## TEXT SHOWN
--------------------

By Norma S. de Sierra, national director for CCF-Honduras

Guide Mothers are leading the way for children in Honduras. Their days start at five a.m. when they get their own children ready for school. Then, they spend much of the rest of the day visiting other families and teaching parents how to raise healthy children.

It’s a long day, to be sure, but a worthwhile one, too.

Guide Mothers monitor the health of the more than 22,000 children throughout CCF program communities in Honduras. CCF selects women who are role models in their community and provides them with extensive, continual health training. 


 Image of a Guide Mother in Honduras
A CCF Guide Mother shares information about proper health care and nutrition.

Each Guide Mother is assigned five or six “nucleus” families who live nearby. Because they get to know the families so well, they are able to act quickly if need be. During home visits, the Guide Mother tracks the children’s immunizations, and health and nutritional status.

Guide mothers also provide basic health care education, treating respiratory illnesses and diarrhea.

--------------------

## WHAT THIS EXERCISE ASKS
a) Does each of these statements agree with the text about Guide Mothers? Answer yes or no for each, and quote the words from the text that decide it.
(i) A Guide Mother's day begins at five a.m.
(ii) Each Guide Mother is given ten families to look after.
(iii) CCF gives Guide Mothers a single round of health training.
b) Answer these questions from the text about Guide Mothers:
(i) How many children do Guide Mothers monitor in CCF program communities in Honduras?
(ii) What do Guide Mothers track during home visits?
(iii) Which illnesses do Guide Mothers treat?
The entries that come next are separate material with no connection to the text about Guide Mothers.

## DATA RECORDS
--------------------

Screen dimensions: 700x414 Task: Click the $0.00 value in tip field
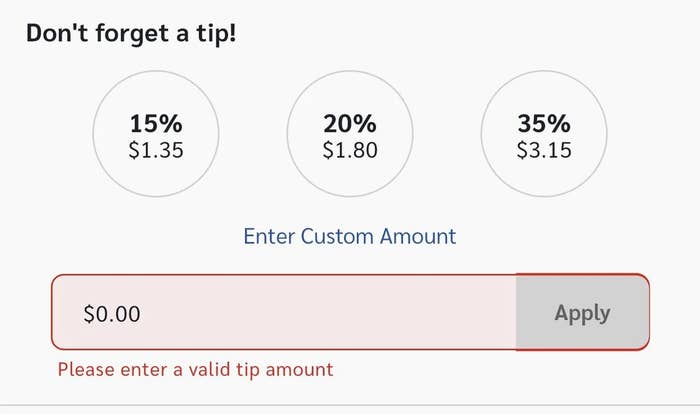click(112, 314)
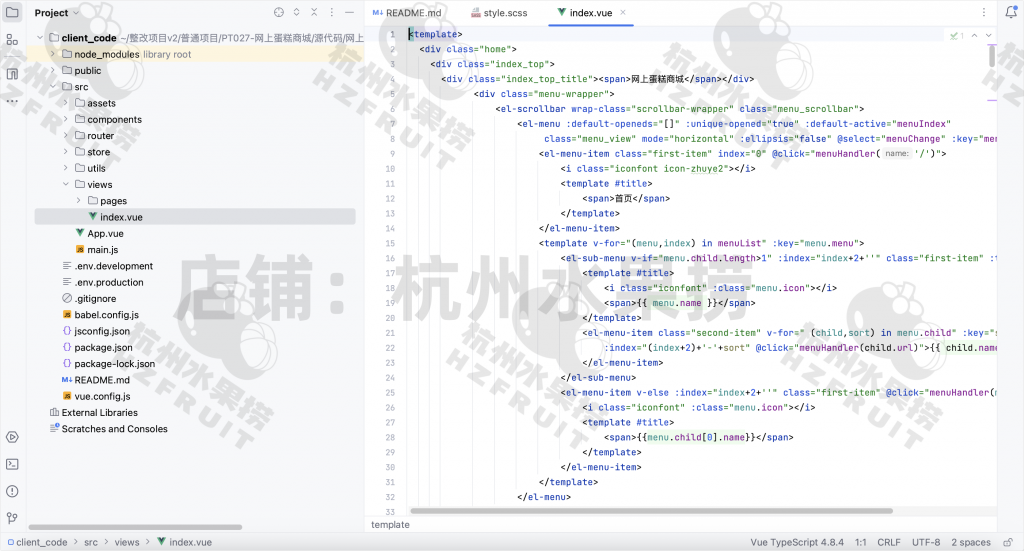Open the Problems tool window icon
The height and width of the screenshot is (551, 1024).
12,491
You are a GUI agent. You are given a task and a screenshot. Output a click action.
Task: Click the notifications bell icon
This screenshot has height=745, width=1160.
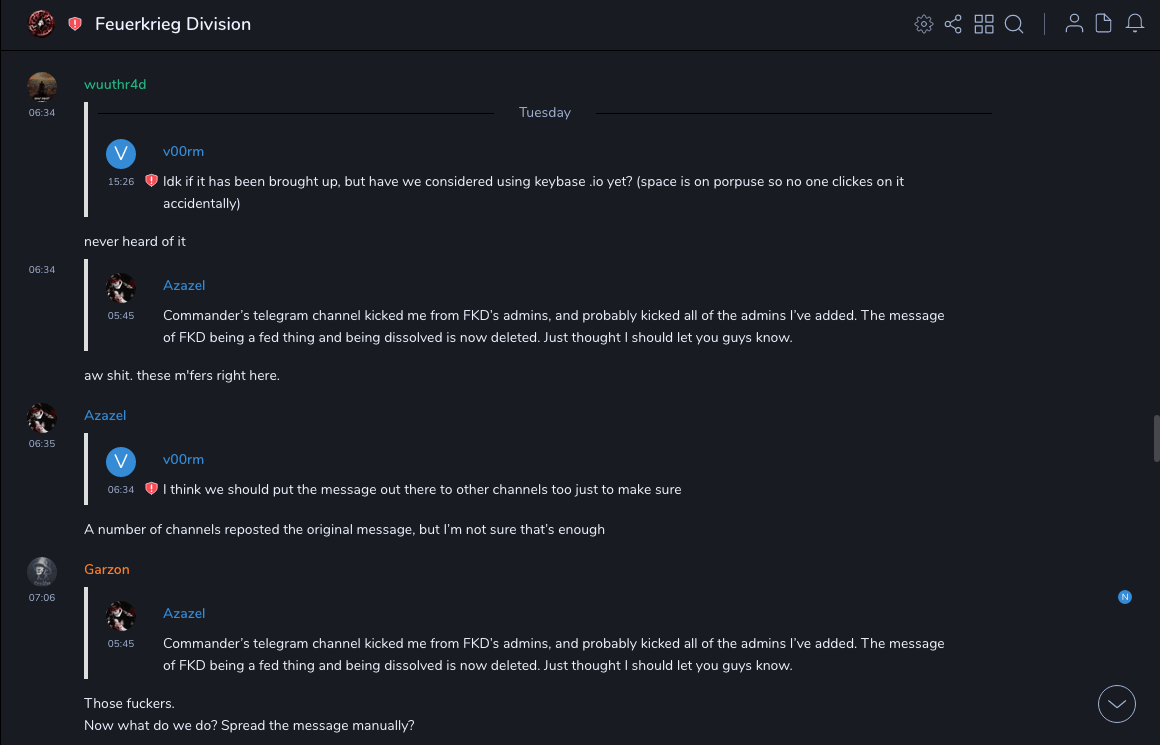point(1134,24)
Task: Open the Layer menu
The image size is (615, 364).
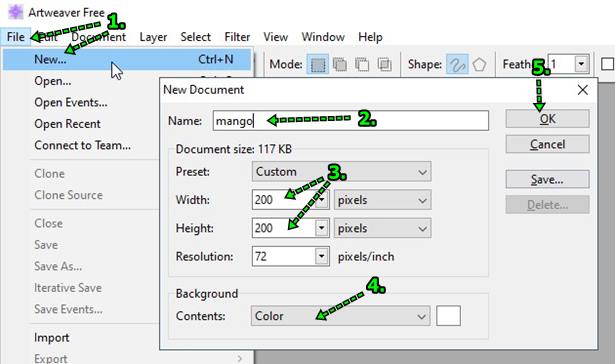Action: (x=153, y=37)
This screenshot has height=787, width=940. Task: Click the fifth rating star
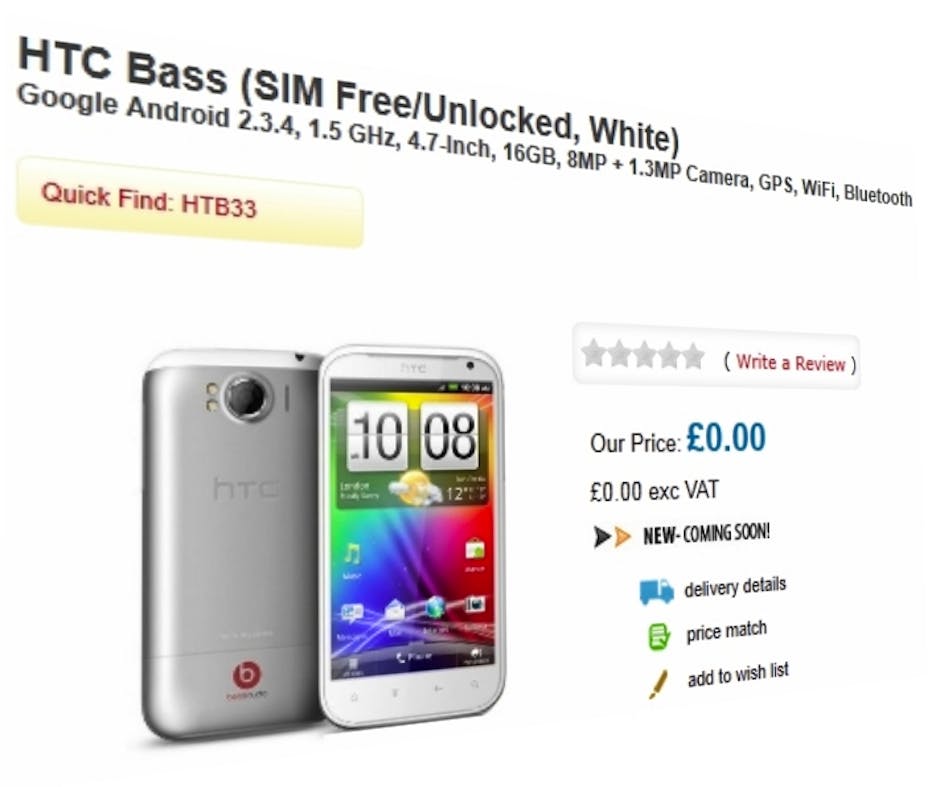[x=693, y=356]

--------------------

## ANSWER LIST
a)
(i) Yes: "Their days start at five a.m."
(ii) No: "Each Guide Mother is assigned five or six “nucleus” families who live nearby."
(iii) No: "provides them with extensive, continual health training."

b)
(i) More than 22,000
(ii) The children's immunizations and their health and nutritional status
(iii) Respiratory illnesses and diarrhea